Do beachy waves hide black lowlights?
They hide them only if the wave is too tight or the product is too heavy. Loose bends, brushed-out texture, and a little shine are what make the dark ribbons show up. The waves are part of the color story here.
How often should I refresh black lowlights?
Most people need a salon gloss or tone every 6 to 8 weeks if they want the black to stay crisp. The actual placement can last longer, often 8 to 12 weeks, especially if the lowlights are tucked under the top layer.
What should I ask my colorist for?
Ask for the exact shade level — soft black, natural black, charcoal, raven, or blue-black — and say where you want the darkness concentrated. Front pieces, underlayers, crown shadows, and ends all create different effects, so be specific.
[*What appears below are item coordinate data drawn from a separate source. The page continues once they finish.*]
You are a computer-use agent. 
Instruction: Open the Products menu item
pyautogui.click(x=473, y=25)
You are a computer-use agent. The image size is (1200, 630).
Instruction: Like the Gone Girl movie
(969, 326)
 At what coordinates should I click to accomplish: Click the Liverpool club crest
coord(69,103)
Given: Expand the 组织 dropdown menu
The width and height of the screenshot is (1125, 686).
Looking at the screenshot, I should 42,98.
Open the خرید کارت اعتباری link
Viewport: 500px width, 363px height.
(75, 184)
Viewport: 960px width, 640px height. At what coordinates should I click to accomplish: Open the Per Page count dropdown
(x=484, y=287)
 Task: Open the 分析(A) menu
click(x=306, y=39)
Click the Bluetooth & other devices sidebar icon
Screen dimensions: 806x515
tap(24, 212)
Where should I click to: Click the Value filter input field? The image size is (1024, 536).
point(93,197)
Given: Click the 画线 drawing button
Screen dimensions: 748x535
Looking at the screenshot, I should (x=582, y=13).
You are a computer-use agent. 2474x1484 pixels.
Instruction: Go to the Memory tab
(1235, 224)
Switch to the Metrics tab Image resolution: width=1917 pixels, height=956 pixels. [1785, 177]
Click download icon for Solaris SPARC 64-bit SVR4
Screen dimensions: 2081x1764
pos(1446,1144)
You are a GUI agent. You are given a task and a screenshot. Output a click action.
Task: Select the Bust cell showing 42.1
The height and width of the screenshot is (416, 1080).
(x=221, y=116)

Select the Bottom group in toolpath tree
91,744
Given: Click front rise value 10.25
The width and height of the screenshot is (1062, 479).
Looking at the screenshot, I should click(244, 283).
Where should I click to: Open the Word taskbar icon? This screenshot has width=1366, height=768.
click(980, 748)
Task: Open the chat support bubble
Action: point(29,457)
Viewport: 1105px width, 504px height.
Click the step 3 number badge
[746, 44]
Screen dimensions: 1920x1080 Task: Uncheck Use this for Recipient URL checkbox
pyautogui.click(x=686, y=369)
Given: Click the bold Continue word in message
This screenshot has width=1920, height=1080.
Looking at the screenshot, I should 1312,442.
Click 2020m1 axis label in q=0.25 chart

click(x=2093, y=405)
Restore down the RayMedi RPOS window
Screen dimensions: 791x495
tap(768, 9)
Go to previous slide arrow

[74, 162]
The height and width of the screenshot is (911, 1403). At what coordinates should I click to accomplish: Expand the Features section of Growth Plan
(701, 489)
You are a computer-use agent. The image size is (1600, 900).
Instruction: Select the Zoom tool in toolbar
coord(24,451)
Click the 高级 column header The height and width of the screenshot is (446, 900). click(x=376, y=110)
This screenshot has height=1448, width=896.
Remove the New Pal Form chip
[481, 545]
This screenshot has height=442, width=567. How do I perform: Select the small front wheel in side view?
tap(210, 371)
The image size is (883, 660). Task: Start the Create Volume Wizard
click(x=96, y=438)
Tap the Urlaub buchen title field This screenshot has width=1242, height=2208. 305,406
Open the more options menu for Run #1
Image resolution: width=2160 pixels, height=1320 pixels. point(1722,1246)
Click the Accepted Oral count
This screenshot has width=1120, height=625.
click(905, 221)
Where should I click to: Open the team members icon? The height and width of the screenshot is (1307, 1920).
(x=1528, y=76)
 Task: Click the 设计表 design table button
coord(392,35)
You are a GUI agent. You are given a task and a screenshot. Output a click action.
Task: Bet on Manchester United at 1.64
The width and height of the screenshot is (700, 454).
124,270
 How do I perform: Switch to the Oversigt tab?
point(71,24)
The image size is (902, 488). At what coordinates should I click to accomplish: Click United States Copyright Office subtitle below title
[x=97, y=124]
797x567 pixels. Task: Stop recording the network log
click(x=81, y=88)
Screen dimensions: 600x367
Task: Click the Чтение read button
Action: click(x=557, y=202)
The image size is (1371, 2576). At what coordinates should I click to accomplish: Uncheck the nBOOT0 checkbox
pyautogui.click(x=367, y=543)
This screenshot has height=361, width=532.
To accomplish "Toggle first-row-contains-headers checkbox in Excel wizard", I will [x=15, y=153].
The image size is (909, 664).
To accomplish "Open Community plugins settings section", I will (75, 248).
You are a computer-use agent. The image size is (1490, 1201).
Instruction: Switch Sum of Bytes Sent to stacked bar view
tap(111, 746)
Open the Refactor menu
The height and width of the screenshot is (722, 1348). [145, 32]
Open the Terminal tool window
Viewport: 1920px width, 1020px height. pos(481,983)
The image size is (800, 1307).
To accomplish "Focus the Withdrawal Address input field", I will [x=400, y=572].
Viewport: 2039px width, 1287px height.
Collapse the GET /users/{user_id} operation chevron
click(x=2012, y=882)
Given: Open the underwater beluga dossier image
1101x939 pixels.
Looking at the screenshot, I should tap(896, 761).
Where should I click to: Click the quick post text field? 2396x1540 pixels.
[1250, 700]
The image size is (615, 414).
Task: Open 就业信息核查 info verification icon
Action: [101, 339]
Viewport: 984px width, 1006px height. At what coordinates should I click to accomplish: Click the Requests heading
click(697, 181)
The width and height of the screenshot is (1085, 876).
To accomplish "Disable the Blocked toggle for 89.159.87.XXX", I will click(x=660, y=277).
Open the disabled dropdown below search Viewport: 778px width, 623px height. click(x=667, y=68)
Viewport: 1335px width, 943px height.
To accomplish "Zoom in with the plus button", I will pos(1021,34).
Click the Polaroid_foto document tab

Will this work on fine hair?
Yes, but keep the ribbons thinner and the spacing a little wider. Too much black on fine hair can make it look flat, so the goal is a few deliberate shadows rather than dense coverage.
How do I keep the lowlights from turning muddy?
Use sulfate-free shampoo, avoid heavy styling cream, and don’t overdo heat. A clear gloss or a quick salon glaze helps the dark pieces stay shiny instead of dusty, which is the real danger once the color starts to fade.
The Contrast That Does the Heavy Lifting
Black lowlights are one of those color moves that look simple from a distance and smart up close. On medium skin, they can sharpen the face, give beachy waves a better shape, and add depth without dragging everything into a heavy, overprocessed place. That balance is why they keep showing up in salons and why they still make sense when the hair is supposed to feel relaxed.
My honest preference? I like the versions that leave some brown or mocha visible. They age better, move better, and let the skin stay the star instead of turning the hair into one solid dark curtain. But if you want drama, there’s room for that too. The key is knowing whether you want shadow, contour, or full contrast before you sit in the chair.
Bring a daylight photo, know your undertone, and be precise about where you want the dark pieces to live. That’s usually enough to get the right result, and once the waves start moving, the whole thing tends to take care of itself.